Drosophila genetics and transgenic lines
The dGATAe2 allele was generated by CRISPR-Cas9-mediated editing. A guide RNA [(gRNA) GTCGATTGCAACAGCAACAGCATCGTT] was designed to target the first common exon of the three Drosophila dGATAe isoforms. The gRNA construct was prepared in the vector pCDF3 [9] and inserted at the attP40 landing site via phiC31-mediated integration [10]. Transgenic gRNA males were crossed to nanos-cas9 females to obtain founder males, which were then crossed to females carrying the TM3 balancer for recovery of mutant alleles. Induced mutations were characterized by sequencing PCR fragments amplified from candidate flies.
In situ hybridization
In situ hybridization was performed using a standard protocol [11]. Digoxigenin–UTP-labelled antisense RNA probes for IntΒυ, Tsp29Fa, CG18493, CG5077, Sply, CG7997, CG4233, CG4753,Bowl, Drum, dGATAe and grn were prepared from genomic DNA.
Immunostaining
Embryos were fixed, mounted, and staged using standard techniques. Immunostaining was performed using standard protocols. Embryos were fixed in 4% formaldehyde-PBS-heptane, using standard techniques. Primary incubations were performed overnight, followed by incubation with appropriate secondary antibodies. Images were taken using standard confocal microscopy (Leica SPE) and post-processed with Adobe Photoshop and ImageJ. The following antibodies were used: goat anti-GFP Rockland), mouse anti-Fas3 (Developmental Studies Hybridoma Bank), guinea pig anti-Fkh (gift from Pilar Carrera) mouse anti-Wg (Developmental Studies Hybridoma Bank), mouse anti-Shot (Developmental Studies Hybridoma Bank), rabbit anti-Iro (gift from Mar Ruiz), rat anti-Srp (from our own lab) rat anti-Hnf4 (gift from A. Casali). Secondary antibodies were anti-goat Cy2, anti-rabbit Cy3, and anti-mouse-Cy5 at 1/150 (Jackson ImmunoResearch).
Supporting information
S1 Fig. grn expression.
grn expression as assessed by in situ hybridisation in wild type (A,C,E) and srp mutant embryos (B,D,F) at stage 12 (A,B), stage 13 (C,D) and stage 14 (E,F). grn is expressed in the anterior and posterior midgut in the wild type (A,C,E) but is absent in the midgut (red dotted lines) in srp mutants (B,D,F). grn is also detected in structures of the ectoderm, such as the posterior spiracles, in both wild type and srp mutant embryos.

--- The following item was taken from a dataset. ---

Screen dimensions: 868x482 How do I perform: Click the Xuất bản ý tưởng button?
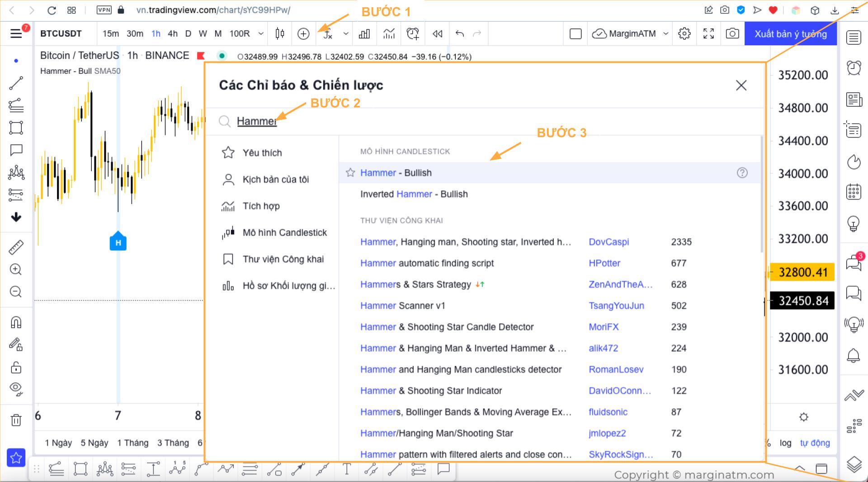coord(790,34)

https://doi.org/10.1371/journal.pone.0193612.s001
(PSD)
S2 Fig. Midgut accumulation of srp protein.
By stage 12, Srp protein can be detected by an anti-srp antibody in the migrating posterior midgut (dotted line) both in wild-type and in grn dGATAe double mutant embryos. However, by stage 13 we do not detect Srp in the midgut of either wild-type or grn dGATAe double mutant embryos (dotted midline).
https://doi.org/10.1371/journal.pone.0193612.s002
(JPG)
S3 Fig. Midgut morphology.
Wild type and grn dGATAe double mutant embryos stained with Fasciclin 3 to mark the visceral muscle. In grn dGATAe double mutant embryos the three gut constrictions are perfectly formed and the shape of the gut is not different from the wild type one.
https://doi.org/10.1371/journal.pone.0193612.s003
(TIF)
S4 Fig. Midgut accumulation of Hnf-4 protein.
Wild type and grn mutant embryos at stage 13 show the same pattern of Hnf-4 midgut accumulation as detected by antibody staining (arrows).
https://doi.org/10.1371/journal.pone.0193612.s004
(TIF)
S5 Fig. Accumulation of proventriculus proteins.
No differences are observed in the proventriculus accumulation of either Fkh, Wg or Shot as detected by antibodies in wild type, grn or dGATAe mutant stage 16 embryos. The proventriculus is a rapidly evolving structure that is not easy to reproduce in a two-dimensional figure and thus some images may look a bit different.
https://doi.org/10.1371/journal.pone.0193612.s005
(JPG)
Acknowledgments
We thank N. Martín for technical assistance; Mar Ruiz, Pilar Carrera and Takashi Okumura for reagents and stocks; and colleagues in the lab for discussion and comments on the manuscript.